■ The task ■
Write out every entry in full. Leave nothing out.

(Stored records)

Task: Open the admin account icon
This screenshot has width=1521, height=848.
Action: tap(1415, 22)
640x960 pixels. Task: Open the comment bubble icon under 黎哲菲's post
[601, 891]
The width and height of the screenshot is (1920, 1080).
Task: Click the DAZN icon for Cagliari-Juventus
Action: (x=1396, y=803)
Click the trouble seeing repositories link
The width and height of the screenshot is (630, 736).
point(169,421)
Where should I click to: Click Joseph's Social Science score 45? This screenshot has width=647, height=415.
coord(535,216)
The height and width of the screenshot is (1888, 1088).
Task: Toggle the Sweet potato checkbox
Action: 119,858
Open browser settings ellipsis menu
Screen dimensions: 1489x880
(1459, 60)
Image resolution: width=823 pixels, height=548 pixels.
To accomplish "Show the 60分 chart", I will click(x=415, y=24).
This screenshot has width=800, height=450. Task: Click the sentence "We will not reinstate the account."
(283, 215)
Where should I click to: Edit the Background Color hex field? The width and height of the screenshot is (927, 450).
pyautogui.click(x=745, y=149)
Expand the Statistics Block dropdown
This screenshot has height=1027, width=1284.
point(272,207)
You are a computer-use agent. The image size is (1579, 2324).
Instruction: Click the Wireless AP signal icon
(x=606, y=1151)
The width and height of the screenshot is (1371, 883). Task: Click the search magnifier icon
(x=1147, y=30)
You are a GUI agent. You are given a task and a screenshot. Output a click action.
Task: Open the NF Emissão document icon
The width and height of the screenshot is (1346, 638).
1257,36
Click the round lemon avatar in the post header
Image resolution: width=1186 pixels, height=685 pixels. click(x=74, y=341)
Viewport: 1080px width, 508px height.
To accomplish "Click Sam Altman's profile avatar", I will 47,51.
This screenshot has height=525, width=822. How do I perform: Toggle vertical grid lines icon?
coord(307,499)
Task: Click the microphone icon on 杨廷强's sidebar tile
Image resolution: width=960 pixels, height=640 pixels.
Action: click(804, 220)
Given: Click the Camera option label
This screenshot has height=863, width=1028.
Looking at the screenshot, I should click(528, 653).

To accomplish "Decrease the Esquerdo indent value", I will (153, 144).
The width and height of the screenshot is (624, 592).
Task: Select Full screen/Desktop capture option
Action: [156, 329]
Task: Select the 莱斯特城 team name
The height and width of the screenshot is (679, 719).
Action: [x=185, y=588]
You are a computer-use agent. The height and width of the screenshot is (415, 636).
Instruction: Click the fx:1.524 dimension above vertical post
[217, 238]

■ Task solution ■
Task: Open the admin account icon
This screenshot has width=1521, height=848.
Action: tap(1415, 22)
640x960 pixels. Task: Open the comment bubble icon under 黎哲菲's post
[601, 891]
The width and height of the screenshot is (1920, 1080).
Task: Click the DAZN icon for Cagliari-Juventus
Action: (x=1396, y=803)
Click the trouble seeing repositories link
The width and height of the screenshot is (630, 736).
point(169,421)
Where should I click to: Click Joseph's Social Science score 45? This screenshot has width=647, height=415.
coord(535,216)
The height and width of the screenshot is (1888, 1088).
Task: Toggle the Sweet potato checkbox
Action: 119,858
Open browser settings ellipsis menu
Screen dimensions: 1489x880
(1459, 60)
Image resolution: width=823 pixels, height=548 pixels.
To accomplish "Show the 60分 chart", I will click(x=415, y=24).
This screenshot has width=800, height=450. Task: Click the sentence "We will not reinstate the account."
(283, 215)
Where should I click to: Edit the Background Color hex field? The width and height of the screenshot is (927, 450).
pyautogui.click(x=745, y=149)
Expand the Statistics Block dropdown
This screenshot has height=1027, width=1284.
point(272,207)
You are a computer-use agent. The image size is (1579, 2324).
Instruction: Click the Wireless AP signal icon
(x=606, y=1151)
The width and height of the screenshot is (1371, 883). Task: Click the search magnifier icon
(x=1147, y=30)
You are a GUI agent. You are given a task and a screenshot. Output a click action.
Task: Open the NF Emissão document icon
The width and height of the screenshot is (1346, 638).
1257,36
Click the round lemon avatar in the post header
Image resolution: width=1186 pixels, height=685 pixels. click(x=74, y=341)
Viewport: 1080px width, 508px height.
To accomplish "Click Sam Altman's profile avatar", I will 47,51.
This screenshot has height=525, width=822. How do I perform: Toggle vertical grid lines icon?
coord(307,499)
Task: Click the microphone icon on 杨廷强's sidebar tile
Image resolution: width=960 pixels, height=640 pixels.
Action: click(804, 220)
Given: Click the Camera option label
This screenshot has height=863, width=1028.
Looking at the screenshot, I should click(528, 653).

To accomplish "Decrease the Esquerdo indent value", I will (153, 144).
The width and height of the screenshot is (624, 592).
Task: Select Full screen/Desktop capture option
Action: [156, 329]
Task: Select the 莱斯特城 team name
The height and width of the screenshot is (679, 719).
Action: [x=185, y=588]
You are a computer-use agent. The height and width of the screenshot is (415, 636).
Instruction: Click the fx:1.524 dimension above vertical post
[217, 238]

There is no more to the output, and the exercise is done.